The Origin of Human Mesenchymal Stromal Cells Dictates Their Reparative Properties

Abstract

Background Human mesenchymal stromal cells ( hMSC s) from adipose cardiac tissue have attracted considerable interest in regard to cell‐based therapies. We aimed to test the hypothesis that hMSC s from the heart and epicardial fat would be better cells for infarct repair. Methods and Results We isolated and grew hMSC s from patients with ischemic heart disease from 4 locations: epicardial fat, pericardial fat, subcutaneous fat, and the right atrium. Significantly, hMSC s from the right atrium and epicardial fat secreted the highest amounts of trophic and inflammatory cytokines, while hMSC s from pericardial and subcutaneous fat secreted the lowest. Relative expression of inflammation‐ and fibrosis‐related genes was considerably higher in hMSC s from the right atrium and epicardial fat than in subcutaneous fat hMSC s.
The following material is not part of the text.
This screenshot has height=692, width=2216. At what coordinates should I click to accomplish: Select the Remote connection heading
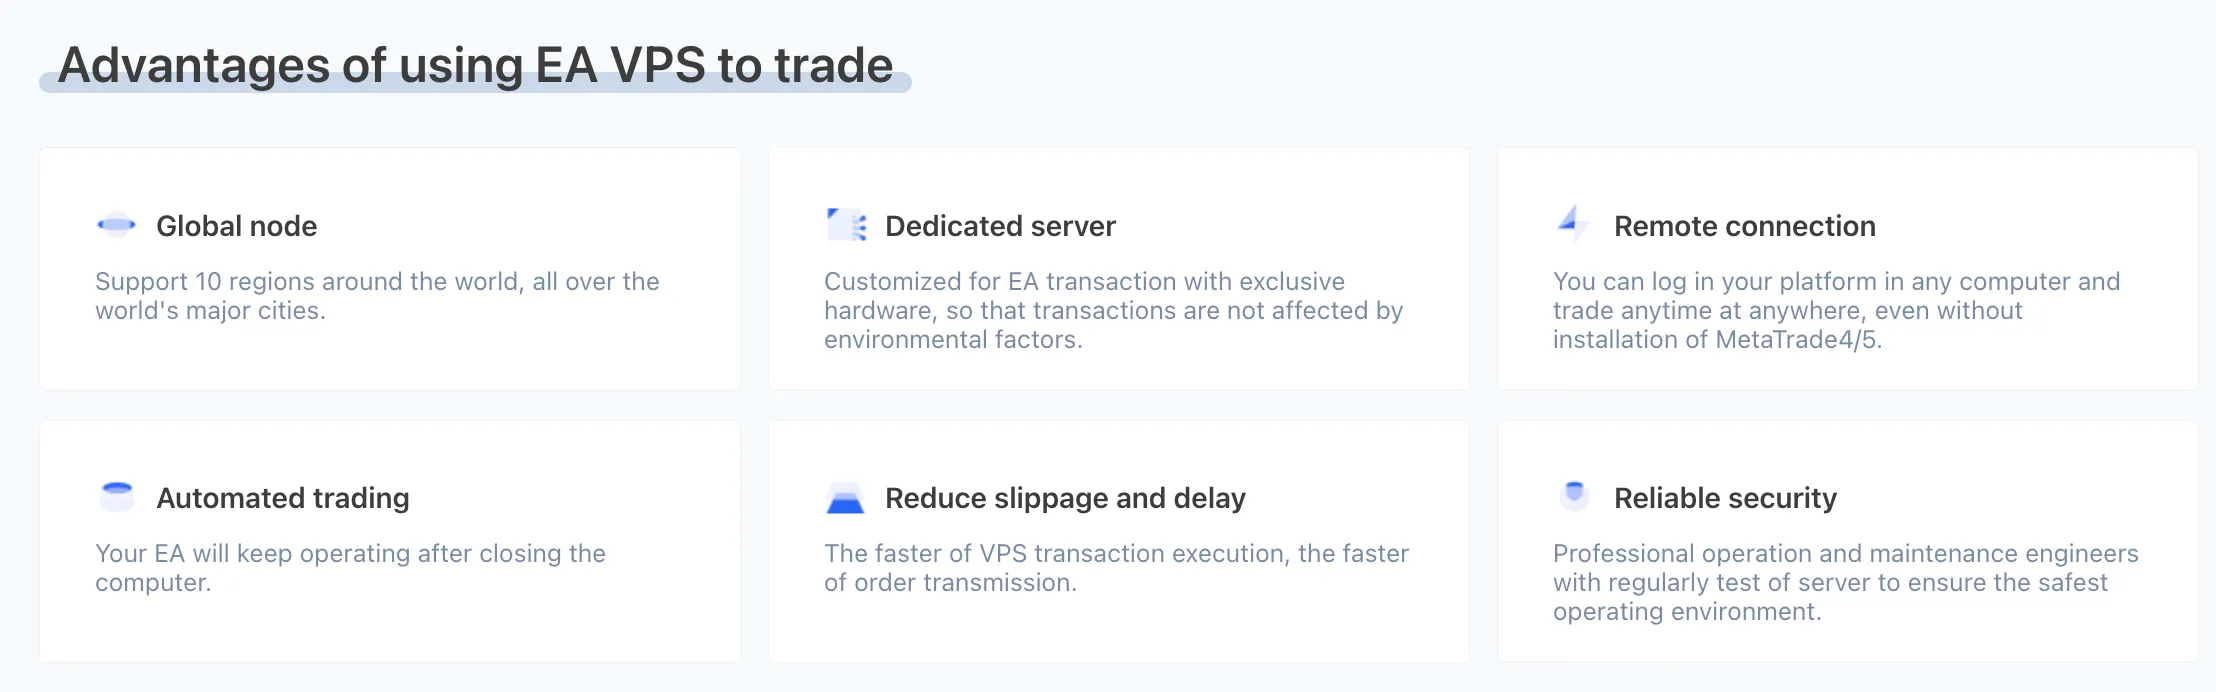(1745, 226)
To determine the functional effects of hMSC s, we allocated rats to hMSC transplantation 7 days after myocardial infarction. Atrial hMSC s induced greatest infarct vascularization as well as highest inflammation score 27 days after transplantation. Surprisingly, cardiac dysfunction was worst after transplantation of hMSC s from atrium and epicardial fat and minimal after transplantation of hMSC s from subcutaneous fat. These findings were confirmed by using hMSC transplantation in immunocompromised mice after myocardial infarction. Notably, there was a correlation between tumor necrosis factor‐α secretion from hMSC s and posttransplantation left ventricular remodeling and dysfunction. Conclusions Because of their proinflammatory properties, hMSC s from the right atrium and epicardial fat of cardiac patients could impair heart function after myocardial infarction. Our findings might be relevant to autologous mesenchymal stromal cell therapy and development and progression of ischemic heart disease.